### WORK ITEM
Please quote only the lines that start at the one with "Open the Memory Utilization panel title menu" and go on to the last line of the data, both ends kept.
==== INPUT FOR THIS TASK
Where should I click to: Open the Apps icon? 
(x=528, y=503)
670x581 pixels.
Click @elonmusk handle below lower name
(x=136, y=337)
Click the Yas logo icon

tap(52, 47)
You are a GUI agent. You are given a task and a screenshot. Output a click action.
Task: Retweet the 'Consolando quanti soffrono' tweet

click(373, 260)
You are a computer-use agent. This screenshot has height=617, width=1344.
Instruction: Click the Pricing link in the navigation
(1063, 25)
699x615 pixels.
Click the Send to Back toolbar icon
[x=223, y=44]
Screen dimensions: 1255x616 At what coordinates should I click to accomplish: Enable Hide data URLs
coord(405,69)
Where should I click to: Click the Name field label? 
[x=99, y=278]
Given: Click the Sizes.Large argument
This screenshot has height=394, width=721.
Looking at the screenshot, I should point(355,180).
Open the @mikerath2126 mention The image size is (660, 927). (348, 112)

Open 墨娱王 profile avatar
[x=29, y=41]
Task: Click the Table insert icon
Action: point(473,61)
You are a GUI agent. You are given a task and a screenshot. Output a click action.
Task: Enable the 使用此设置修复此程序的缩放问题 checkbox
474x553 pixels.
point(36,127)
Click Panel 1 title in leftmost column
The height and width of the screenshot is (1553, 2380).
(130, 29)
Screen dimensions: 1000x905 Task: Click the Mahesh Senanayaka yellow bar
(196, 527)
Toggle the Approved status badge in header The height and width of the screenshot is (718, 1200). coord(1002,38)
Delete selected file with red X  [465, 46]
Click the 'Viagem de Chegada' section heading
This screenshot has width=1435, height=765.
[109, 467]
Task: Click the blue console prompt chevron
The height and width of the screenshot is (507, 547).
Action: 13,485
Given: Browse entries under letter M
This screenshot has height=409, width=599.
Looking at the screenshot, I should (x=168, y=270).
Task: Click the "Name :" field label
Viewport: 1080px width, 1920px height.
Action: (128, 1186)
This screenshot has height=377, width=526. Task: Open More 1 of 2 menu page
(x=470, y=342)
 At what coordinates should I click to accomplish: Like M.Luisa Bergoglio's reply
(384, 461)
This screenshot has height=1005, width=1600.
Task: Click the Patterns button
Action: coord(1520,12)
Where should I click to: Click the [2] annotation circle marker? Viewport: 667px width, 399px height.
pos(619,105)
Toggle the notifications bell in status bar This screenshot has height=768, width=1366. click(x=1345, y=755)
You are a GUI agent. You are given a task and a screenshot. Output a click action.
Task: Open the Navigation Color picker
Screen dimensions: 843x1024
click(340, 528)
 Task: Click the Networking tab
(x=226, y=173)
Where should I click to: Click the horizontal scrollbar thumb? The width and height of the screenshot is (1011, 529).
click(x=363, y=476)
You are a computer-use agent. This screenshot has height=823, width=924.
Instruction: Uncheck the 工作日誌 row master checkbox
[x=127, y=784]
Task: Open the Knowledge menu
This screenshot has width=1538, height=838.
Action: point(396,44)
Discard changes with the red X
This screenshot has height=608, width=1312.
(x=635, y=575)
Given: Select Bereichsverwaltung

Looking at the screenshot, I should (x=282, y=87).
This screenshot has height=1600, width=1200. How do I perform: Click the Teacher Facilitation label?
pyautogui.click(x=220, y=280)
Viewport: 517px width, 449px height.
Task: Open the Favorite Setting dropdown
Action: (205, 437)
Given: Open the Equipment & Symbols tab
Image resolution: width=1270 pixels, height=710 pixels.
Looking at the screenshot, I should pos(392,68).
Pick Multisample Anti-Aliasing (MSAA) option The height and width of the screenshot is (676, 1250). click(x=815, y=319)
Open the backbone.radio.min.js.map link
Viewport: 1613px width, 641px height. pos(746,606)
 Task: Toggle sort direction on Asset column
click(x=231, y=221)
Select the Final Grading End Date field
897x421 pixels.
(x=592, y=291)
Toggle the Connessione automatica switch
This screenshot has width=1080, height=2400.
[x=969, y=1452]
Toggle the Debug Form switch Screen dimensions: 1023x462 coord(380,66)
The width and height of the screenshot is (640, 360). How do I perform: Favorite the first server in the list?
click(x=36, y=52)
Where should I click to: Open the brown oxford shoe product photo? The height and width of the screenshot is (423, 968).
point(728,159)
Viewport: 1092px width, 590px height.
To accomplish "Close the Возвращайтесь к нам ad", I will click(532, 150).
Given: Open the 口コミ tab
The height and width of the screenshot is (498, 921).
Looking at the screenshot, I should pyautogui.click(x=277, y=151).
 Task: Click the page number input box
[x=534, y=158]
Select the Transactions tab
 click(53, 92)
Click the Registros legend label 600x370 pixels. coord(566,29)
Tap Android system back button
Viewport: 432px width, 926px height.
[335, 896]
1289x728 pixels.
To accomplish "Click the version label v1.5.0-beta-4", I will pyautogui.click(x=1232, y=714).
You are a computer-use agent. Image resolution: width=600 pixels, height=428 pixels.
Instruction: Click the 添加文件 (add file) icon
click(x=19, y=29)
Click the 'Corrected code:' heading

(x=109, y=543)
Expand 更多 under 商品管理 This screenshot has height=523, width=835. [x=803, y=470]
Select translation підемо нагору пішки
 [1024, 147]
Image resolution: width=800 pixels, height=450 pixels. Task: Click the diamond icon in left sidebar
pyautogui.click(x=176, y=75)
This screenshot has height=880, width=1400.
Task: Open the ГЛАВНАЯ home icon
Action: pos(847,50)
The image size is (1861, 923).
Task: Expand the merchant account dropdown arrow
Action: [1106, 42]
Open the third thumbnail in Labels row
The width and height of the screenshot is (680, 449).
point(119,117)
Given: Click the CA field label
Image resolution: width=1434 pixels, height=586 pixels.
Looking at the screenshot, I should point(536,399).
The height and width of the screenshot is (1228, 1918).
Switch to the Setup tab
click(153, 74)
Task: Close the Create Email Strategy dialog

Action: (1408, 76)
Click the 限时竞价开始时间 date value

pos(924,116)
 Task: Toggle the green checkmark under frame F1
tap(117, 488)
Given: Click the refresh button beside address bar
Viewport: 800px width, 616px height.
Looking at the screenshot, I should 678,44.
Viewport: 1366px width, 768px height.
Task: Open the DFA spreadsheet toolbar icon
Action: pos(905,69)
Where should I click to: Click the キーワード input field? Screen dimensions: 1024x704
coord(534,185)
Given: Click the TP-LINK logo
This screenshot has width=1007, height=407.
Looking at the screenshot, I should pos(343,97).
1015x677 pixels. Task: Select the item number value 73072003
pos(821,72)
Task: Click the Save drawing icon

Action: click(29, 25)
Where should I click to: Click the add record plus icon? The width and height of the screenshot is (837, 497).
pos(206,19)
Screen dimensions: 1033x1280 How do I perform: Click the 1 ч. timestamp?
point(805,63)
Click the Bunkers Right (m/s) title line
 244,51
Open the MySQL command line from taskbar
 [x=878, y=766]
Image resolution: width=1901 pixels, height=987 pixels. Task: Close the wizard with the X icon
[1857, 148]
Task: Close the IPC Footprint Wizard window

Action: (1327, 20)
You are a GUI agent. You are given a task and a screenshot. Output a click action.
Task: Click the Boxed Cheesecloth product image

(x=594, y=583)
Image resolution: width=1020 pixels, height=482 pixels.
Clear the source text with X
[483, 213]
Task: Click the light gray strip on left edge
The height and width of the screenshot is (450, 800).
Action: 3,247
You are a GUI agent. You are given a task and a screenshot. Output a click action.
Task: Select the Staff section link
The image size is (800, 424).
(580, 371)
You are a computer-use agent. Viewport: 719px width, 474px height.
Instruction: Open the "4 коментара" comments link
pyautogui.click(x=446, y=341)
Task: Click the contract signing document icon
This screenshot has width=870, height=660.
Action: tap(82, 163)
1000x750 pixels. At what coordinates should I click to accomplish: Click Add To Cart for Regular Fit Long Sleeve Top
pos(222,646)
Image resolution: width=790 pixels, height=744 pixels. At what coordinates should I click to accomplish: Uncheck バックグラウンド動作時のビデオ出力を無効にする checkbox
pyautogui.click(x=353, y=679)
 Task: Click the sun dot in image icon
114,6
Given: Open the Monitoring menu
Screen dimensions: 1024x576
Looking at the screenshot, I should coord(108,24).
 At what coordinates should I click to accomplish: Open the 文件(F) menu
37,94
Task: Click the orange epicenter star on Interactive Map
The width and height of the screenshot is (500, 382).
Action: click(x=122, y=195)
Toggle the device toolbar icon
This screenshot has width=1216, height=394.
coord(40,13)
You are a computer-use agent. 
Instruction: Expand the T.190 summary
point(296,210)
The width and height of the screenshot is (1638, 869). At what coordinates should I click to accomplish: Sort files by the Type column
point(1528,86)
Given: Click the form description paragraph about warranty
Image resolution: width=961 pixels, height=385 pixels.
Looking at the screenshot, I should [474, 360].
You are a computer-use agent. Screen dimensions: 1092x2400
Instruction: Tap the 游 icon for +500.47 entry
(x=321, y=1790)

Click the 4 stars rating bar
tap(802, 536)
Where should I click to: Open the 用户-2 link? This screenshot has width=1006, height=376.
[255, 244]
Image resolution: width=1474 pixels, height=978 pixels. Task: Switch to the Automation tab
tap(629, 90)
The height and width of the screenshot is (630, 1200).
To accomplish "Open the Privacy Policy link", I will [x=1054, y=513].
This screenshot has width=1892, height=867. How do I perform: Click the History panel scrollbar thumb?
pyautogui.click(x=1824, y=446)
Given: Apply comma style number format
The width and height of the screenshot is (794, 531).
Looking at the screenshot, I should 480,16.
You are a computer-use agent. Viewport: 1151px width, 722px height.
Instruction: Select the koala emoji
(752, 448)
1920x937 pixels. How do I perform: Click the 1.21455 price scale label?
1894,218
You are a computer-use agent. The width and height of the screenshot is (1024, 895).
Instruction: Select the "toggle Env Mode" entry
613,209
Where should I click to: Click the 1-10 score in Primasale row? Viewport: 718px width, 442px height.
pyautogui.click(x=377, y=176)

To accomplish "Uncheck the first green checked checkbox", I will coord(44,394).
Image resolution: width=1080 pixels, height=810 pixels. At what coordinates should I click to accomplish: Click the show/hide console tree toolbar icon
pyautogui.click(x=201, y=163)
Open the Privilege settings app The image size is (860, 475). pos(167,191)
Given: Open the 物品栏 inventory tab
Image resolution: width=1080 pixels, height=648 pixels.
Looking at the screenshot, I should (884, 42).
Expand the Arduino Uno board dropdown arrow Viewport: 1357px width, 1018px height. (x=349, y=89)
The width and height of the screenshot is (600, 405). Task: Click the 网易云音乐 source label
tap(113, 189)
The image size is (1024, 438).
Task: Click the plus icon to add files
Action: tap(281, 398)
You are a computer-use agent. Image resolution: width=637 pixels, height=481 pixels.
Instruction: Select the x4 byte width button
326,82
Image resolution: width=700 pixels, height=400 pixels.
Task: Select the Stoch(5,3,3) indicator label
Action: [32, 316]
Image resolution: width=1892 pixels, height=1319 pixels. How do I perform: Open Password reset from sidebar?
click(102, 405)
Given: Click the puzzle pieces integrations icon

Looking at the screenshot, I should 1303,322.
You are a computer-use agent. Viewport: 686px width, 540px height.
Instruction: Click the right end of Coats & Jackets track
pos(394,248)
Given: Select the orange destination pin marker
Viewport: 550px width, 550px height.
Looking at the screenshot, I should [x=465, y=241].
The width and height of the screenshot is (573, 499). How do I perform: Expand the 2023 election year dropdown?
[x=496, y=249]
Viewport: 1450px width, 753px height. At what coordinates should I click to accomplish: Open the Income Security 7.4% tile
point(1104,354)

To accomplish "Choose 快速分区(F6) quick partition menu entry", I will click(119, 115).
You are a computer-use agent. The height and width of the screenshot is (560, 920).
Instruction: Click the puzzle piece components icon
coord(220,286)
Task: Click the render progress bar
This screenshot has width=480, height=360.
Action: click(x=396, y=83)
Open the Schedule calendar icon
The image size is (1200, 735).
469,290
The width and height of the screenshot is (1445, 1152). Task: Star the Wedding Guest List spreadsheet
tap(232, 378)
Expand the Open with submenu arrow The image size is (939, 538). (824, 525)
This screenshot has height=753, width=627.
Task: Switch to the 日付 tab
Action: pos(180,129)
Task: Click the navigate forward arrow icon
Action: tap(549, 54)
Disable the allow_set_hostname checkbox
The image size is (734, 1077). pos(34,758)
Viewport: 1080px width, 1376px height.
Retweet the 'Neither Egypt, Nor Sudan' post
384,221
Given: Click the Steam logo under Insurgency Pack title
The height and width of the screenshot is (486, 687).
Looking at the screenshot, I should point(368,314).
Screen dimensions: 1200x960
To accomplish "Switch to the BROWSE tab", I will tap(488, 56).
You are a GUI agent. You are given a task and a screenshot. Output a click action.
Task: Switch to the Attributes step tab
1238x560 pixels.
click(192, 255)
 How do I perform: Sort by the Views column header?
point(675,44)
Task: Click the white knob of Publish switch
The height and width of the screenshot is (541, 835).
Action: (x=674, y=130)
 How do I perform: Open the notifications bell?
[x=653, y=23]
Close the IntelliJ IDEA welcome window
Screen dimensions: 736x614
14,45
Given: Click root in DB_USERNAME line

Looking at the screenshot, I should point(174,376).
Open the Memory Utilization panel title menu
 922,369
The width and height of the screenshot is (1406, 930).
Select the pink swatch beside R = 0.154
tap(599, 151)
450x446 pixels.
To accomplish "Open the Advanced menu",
========
### EXERCISE RESPONSE
Open the Memory Utilization panel title menu
 922,369
The width and height of the screenshot is (1406, 930).
Select the pink swatch beside R = 0.154
tap(599, 151)
450x446 pixels.
To accomplish "Open the Advanced menu",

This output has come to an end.